For the compilation of the drug portions, corresponding supply and dispensing stations are actuated for dispensing one or more individual drug portions. When actuating a supply and dispensing station, a single drug portion is separated with a singulator and transferred via a dispensing opening of a guide device of the blister machine. By means of the guide device, a dispensed drug portion, optionally with the interposition of a collecting device, is fed to a packaging device which packages or blisters individual or multiple drug portions according to the medical requirements.

During the blistering by means of the packaging device, one or more drug portions is/are packaged in a blister bag which comprises patient-specific information as well as information about the drug portion(s) in the blister bag. For example, this information can be printed on a specific section of the blister bag. The blister bag itself is usually part of a blister tube which is guided out of the blister machine and stored for further processing. The further processing of the individual blister bags or of the blister tube regularly comprises a verification of the blister bags with regard to the drug portion or drug portions arranged in them in order to ensure that the drug portion(s), and only the drug portion or portions, which is/are supposed to be arranged in said blister bag, is/are arranged in a specific blister bag. In modern blister machines, the error rate with regard to the dispensing of a drug portion of a wrong drug type is very low. However, since the administration of a wrong drug type for a patient can have serious consequences, a follow-up inspection is an essential part of the blister bag production.

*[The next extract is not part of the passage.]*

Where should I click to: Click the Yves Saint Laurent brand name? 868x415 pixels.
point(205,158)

In order to detect incorrectly fitted blister bags, a blister tube can be guided through a control unit, with which a user verifies the accuracy of the filling of a blister bag, for example, in that an image of the blister bag to be verified is displayed on a screen and, using the display and a target composition also displayed on a screen, the user verifies whether the filling corresponds to the specification (i.e., the quantity of the present drug portions, whose appearance and possibly whose shape correspond to the specification of the target composition). With this process, it is also possible to detect if drug portions were broken by the singulation process and filled into the blister bag in a broken and damaged state.

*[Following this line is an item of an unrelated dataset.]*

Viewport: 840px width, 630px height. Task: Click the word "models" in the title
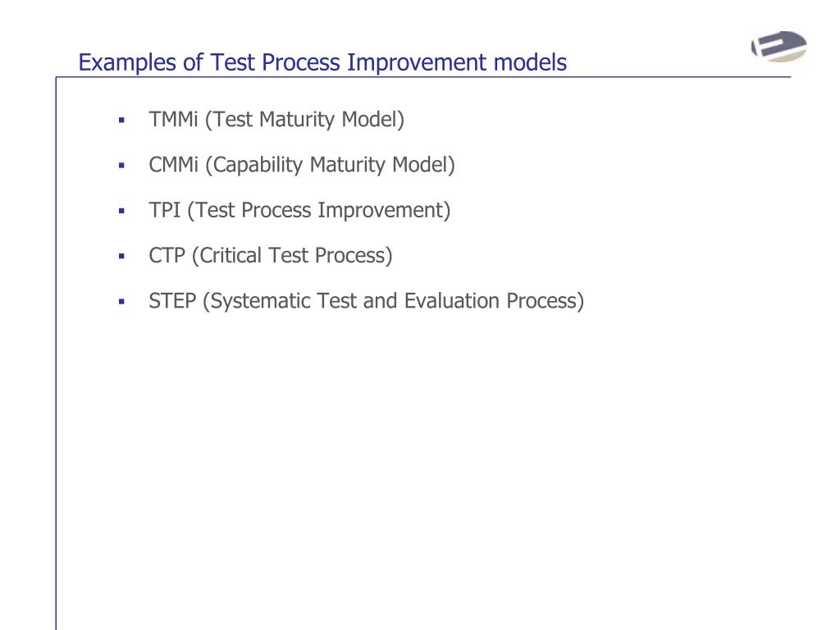pos(530,62)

The verification by a user is very time-consuming and costly. Therefore, automatic control units have been developed, with which a preliminary check is performed by machine, and a user is supposed to verify a blister bag only in case of inconclusive results of the mechanical verification. With the device disclosed in the aforementioned document, the quantity of drug portions arranged in a blister bag is determined by means of a camera and compared with the quantity which is supposed to be arranged according to a specification in the blister bag to be verified. However, with the control unit disclosed in said document, the drug portions are verified only in terms of their quantity. Incorrect drug portions cannot be recognized as long as their quantity corresponds to the specification.

With other known control units, parameters of the drug portions are determined using a camera image and an appropriate software. In order to identify individual drug portions, the parameters (or images or image sections) determined using the camera image are compared with stored target variables (or images).

A disadvantage of the aforementioned control units is that each system, prior to activation with the drug types it is supposed to verify, must be taught because the cameras of each inspection system are arranged slightly differently in each system, and due to deviations in the optics, they also produce slightly different images which deviate to different degrees from the appearances of the “real” drug portions (e.g., they recognize colors and shapes differently). Only by means of the teaching can it be ensured that, despite the abovementioned deviations, the control unit can correctly verify or recognize the drug portions.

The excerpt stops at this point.